Count the lines below that contain the word "Afficher", and reply with that number alone.

┌─ GIVEN INFORMATION

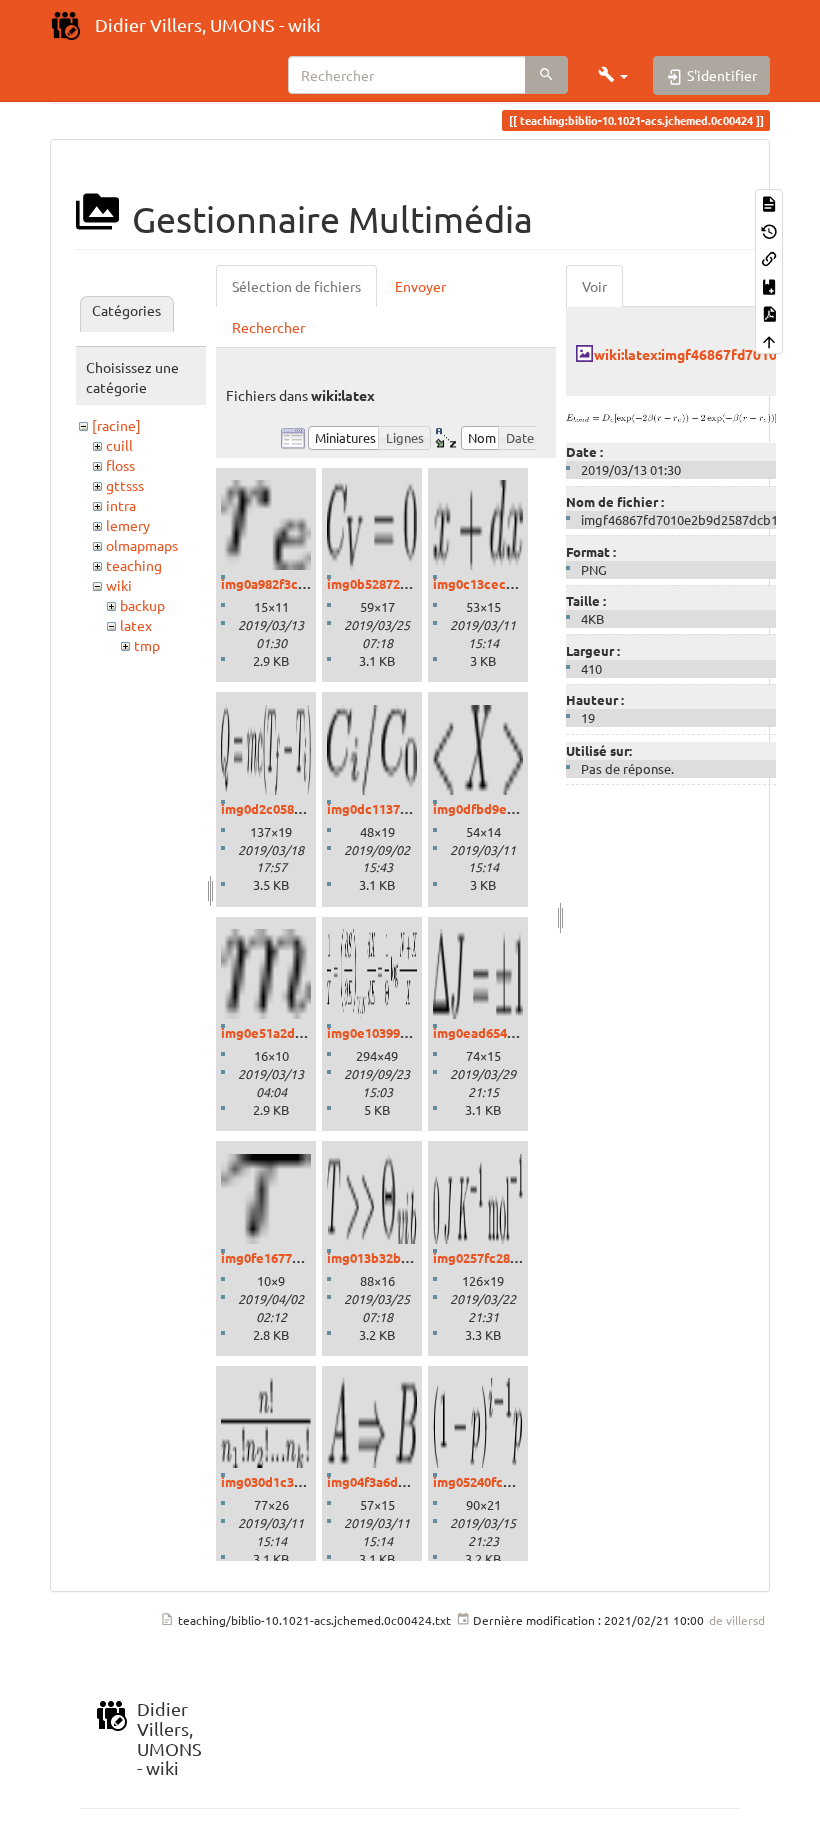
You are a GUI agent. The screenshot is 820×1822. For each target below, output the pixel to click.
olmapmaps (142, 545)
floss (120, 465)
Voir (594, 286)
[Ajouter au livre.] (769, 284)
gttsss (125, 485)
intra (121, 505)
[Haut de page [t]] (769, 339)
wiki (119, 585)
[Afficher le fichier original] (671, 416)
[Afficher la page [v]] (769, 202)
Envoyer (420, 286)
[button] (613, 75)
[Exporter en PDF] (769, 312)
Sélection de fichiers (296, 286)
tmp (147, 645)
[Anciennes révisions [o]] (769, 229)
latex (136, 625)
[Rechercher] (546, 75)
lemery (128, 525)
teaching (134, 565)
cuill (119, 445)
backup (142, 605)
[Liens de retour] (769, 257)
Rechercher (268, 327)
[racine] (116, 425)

└─

SOLUTION TO THIS PROBLEM:
2